Jakob Lorber - Het Grote Johannes Evangelie (deel 8)

«« 207 / 220 »»
[1] Toen de dertig de herberg, waar Ik verbleef, verlieten, waren wij weer een poosje onder elkaar, en Ik gaf Roclus allerlei aanwijzingen wat hij in de toekomst moest doen, als er toch nog mensen op het idee zouden komen om hun dode kinderen naar Essea te brengen om ze weer tot leven te laten wekken. Ik verbood hem echter niet om in een enkel geval, wanneer degenen die hem erom vroegen een sterk geloof aan de dag legden, deze of gene weer op te wekken; maar hij moest zich altijd eerst in de geest tot Mij wenden, dan zou Ik hem laten weten of die daad uitgevoerd of achterwege gelaten moest worden. Roclus nam dat ook zeer dankbaar aan.
[2] Terwijl wij echter nog zo praatten, kwam er een bode van de wonderburcht naar ons toe in de herberg, om te zeggen dat er zojuist twee hoge Farizeese oudsten uit Jeruzalem in de burcht gekomen waren met schitterend gevolg die onmiddellijk en uiterst dringend met de overste zelf wensten te spreken.

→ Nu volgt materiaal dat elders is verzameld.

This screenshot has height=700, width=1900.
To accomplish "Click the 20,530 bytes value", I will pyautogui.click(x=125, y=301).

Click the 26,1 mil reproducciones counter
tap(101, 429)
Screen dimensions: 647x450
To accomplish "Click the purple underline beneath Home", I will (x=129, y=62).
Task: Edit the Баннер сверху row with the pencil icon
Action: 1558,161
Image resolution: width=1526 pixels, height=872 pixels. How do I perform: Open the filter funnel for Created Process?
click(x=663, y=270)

[3] Maar Ik zei: 'Bode, ga naar die blinden en zeg hun dat er nu heel veel mensen in Essea verblijven die ook de overste willen spreken. De overste weet wel wat hij te doen heeft en waar de nood het hoogst is, en laat zich in zijn goed geordende dagelijks werk dus niet storen door een paar Farizeeën, die hun concubines en enkele schandknapen ter genezing hierheen gebracht hebben, zij het ook in prachtige kleren. Zij moeten maar wachten, zoals zelfs koninklijke personen en families dat moeten doen.'
[4] De bode boog en ging en bracht dit woordelijk aan de beide Farizeeën over, die daardoor hoogst beledigd waren en er bij de bode op aandrongen hun te zeggen waar de overste verbleef.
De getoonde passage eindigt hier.